> [EXERCISE REQUIREMENTS]: From the data below, copy exactly the lines that lie between the one holding "Image resolution: width=1904" and the one holding "You are a computer-use agent. The image size is (1920, 1080).", including both, and nothing more.

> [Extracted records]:
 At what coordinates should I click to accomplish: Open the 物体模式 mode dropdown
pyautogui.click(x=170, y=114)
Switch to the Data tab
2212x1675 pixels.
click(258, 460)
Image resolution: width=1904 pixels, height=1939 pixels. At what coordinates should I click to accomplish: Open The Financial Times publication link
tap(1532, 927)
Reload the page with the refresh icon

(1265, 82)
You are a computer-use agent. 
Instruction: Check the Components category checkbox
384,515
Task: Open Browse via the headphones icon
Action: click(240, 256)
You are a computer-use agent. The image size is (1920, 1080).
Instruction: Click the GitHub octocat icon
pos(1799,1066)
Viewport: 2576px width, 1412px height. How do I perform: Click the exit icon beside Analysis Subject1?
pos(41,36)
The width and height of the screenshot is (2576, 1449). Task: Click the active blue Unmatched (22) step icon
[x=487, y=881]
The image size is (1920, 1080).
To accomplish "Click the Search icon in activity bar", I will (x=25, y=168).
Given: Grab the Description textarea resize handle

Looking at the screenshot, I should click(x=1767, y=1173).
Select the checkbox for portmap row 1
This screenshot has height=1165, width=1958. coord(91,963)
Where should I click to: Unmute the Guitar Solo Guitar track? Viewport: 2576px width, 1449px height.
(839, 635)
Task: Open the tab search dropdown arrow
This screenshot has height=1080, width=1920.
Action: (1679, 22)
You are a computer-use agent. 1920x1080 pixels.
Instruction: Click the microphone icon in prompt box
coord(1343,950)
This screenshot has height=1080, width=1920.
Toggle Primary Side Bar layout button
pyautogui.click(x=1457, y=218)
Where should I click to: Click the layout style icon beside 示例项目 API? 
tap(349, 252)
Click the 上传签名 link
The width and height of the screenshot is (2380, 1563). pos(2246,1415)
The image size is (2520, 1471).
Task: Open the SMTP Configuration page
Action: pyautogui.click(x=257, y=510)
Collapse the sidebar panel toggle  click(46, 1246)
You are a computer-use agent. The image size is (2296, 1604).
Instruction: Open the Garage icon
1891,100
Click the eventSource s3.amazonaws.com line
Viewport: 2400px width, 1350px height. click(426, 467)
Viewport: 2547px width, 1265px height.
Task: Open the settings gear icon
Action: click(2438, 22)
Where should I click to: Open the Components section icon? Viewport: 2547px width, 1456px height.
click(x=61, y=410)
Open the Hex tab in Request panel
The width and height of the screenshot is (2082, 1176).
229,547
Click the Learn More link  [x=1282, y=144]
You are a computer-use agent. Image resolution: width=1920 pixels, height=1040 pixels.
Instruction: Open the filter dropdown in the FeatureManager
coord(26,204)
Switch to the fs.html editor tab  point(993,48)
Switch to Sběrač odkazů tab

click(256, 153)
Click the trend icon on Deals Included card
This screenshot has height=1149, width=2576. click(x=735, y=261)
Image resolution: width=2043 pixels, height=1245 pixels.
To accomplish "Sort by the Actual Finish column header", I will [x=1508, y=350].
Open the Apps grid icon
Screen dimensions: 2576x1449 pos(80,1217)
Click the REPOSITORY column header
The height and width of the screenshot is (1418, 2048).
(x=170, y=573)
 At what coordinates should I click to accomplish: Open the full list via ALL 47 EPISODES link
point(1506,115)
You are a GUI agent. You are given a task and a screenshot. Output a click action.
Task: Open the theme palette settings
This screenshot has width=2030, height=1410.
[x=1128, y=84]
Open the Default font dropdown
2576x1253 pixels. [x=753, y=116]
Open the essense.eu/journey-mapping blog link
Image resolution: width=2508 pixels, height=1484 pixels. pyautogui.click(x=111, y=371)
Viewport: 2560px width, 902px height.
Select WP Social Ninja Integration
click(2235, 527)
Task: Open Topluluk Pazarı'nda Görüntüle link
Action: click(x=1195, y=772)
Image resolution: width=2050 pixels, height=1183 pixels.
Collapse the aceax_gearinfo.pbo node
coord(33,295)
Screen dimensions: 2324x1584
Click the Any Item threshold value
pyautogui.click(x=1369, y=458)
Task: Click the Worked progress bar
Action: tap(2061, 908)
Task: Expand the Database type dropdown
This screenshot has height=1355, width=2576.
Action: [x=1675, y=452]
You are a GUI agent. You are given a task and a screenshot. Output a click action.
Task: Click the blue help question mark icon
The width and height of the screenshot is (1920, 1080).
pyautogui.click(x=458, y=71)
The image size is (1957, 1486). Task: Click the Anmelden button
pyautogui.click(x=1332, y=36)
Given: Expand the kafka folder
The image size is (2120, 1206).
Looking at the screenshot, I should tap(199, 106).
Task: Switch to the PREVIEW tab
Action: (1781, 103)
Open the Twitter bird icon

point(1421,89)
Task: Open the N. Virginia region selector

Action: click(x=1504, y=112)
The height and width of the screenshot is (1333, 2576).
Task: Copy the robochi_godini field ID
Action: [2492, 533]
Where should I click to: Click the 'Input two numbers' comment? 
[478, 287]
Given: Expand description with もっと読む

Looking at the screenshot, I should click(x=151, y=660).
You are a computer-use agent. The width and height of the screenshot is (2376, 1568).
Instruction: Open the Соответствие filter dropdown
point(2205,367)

> [SOLUTION]:
Image resolution: width=1904 pixels, height=1939 pixels. At what coordinates should I click to accomplish: Open The Financial Times publication link
tap(1532, 927)
Reload the page with the refresh icon

(1265, 82)
You are a computer-use agent. 
Instruction: Check the Components category checkbox
384,515
Task: Open Browse via the headphones icon
Action: click(240, 256)
You are a computer-use agent. The image size is (1920, 1080).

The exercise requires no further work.